EXERCISE TASKS |
1. Using the forum thread about updating a bundled Navionics chip, answer each question.
(a) How long did the first poster wait on hold after calling Navionics?
(b) How many days of updates did the Webstore say were left after the update?
(c) What message in red does the Webstore now show?
2. For each statement, say whether the forum thread about updating a bundled Navionics chip agrees with it.
(a) The Webstore reported the update as complete after about 20 to 25 minutes.
(b) After the update, the files on the chip had dates from three weeks earlier.
(c) The last poster has already received the unit.

SUPPLIED TEXT |

Hammer - I just rcvd my elite 5 dsi unit yesterday from WM. Today I tried to update the data, I had problems as well. Called Navionics, waited 30 min on hold, eventually talked to someone and they say because these are bundle chips with lowrance units that they are not upgradeable. They claim lowrance has control of what is on these chips and that lowrance is just using "some of" navionics gold data to populate the chips.  Bottom line is they are not updatable.


----------



## HaMm3r (Dec 11, 2006)

> > For those of you who bought this Elite-5 DSI/Navionics Gold bundle, have any of you successfully updated the charts on the chip using the Navionics Webstore?
> >
> > I'm having issues getting it to work, although it did the first time I tried it and Navionics tech support hasn't been very helpful.
> 
> ...


Ok, thank you for responding! 

Now here’s the reason behind my question. About three weeks ago when I first brought home my Elite 5 DSI, I attempted to update the bundled Navionics Gold chip by using a SD card reader and following the directions on the Navionics site. As part of the process, I installed the Webstore application and it detected my Navionics chip and then displayed a screen where I could choose to download updates and three or four other optional item such as Sonar Charts via a series of checkboxes. I proceeded with only the updates selected and the Webstore app started downloading some data. After about 20-25 minutes, it came back saying the update was complete and that I had 364 days of updates left. All seemed well and good, right? Wrong!

After “updating” the chip I happily went out to the garage and plugged it into the E5, but upon looking around at the charts I didn’t see any difference in any of the areas I was interested in. Ok, that wasn’t completely unexpected, since obviously there might have been no changes to those charts. However, my OCD kicked in and plugged the chip back into the PC to take a look at the files. Not one single file on the chip had been changed. They all had dates that were from three months ago, meaning the update hadn’t worked for some reason. Concerned I went back into the Webstore and discovered I could no longer get to any of the previous screens that allowed me to select items to download. The only message I got (and still get) is one in red saying “A chart has already been purchased for this chip”.

After two weeks of unresponsiveness and unhelpful generic emails from Navionics support, I called them to discuss the problem, and they told me almost the same story they told you, that the bundled chip isn’t eligible for updates or “Freshest Data” as they call it. They say they can’t explain why I saw the update options that I did and that the bundled chips can’t be updated. 

Needless to say, I’m a tad annoyed and somewhat skeptical with the answer I got, however I have no real course of action unless I can find someone with the bundled chip who is getting Freshest Data updates. Since you're now reporting the same inability to update, I guess I may just have to live with it.  Still doesn't explain why it worked once...


----------



## loud_by_design (Mar 21, 2013)

Well That kinda sucks. No where in the add did It say that the bundle chip would be anydifferent than the standard navionics Gold chip. I'd love to say my experience has been much better but I have yet to even receive my unit yet. They assured me when I called I'd be one of the first to receive my unit but obviously that is not the case seeing as y'all got yours before me. Hopefully they fix it for you guys and me whenever they decide to let me have one.

DATA |
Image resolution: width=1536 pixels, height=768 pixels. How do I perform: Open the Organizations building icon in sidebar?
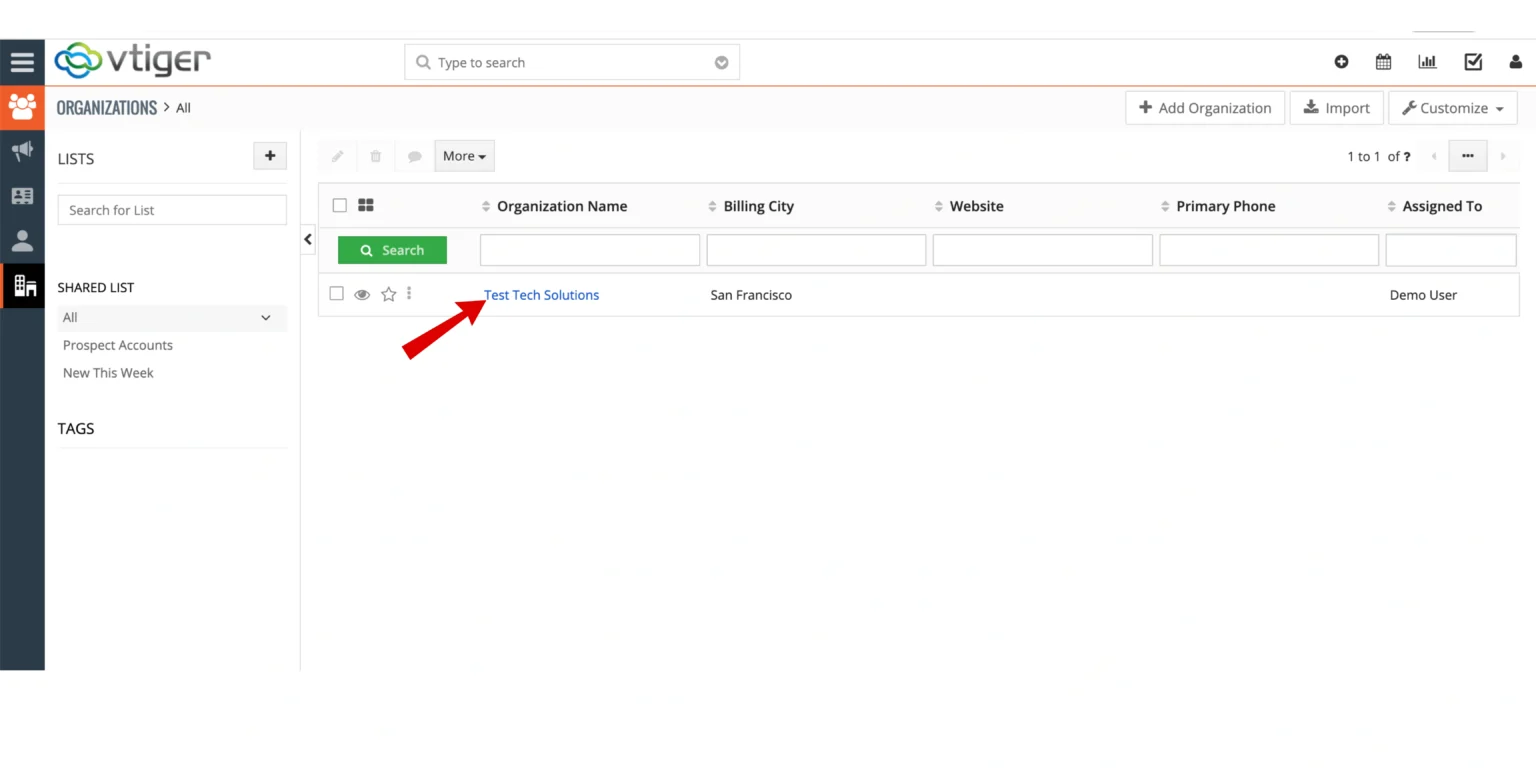point(22,285)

RESULTS BY TASK |
1.
(a) 30 minutes.
(b) 364 days.
(c) "A chart has already been purchased for this chip"

2.
(a) Yes: "After about 20-25 minutes, it came back saying the update was complete"
(b) No: "They all had dates that were from three months ago"
(c) No: "I have yet to even receive my unit yet"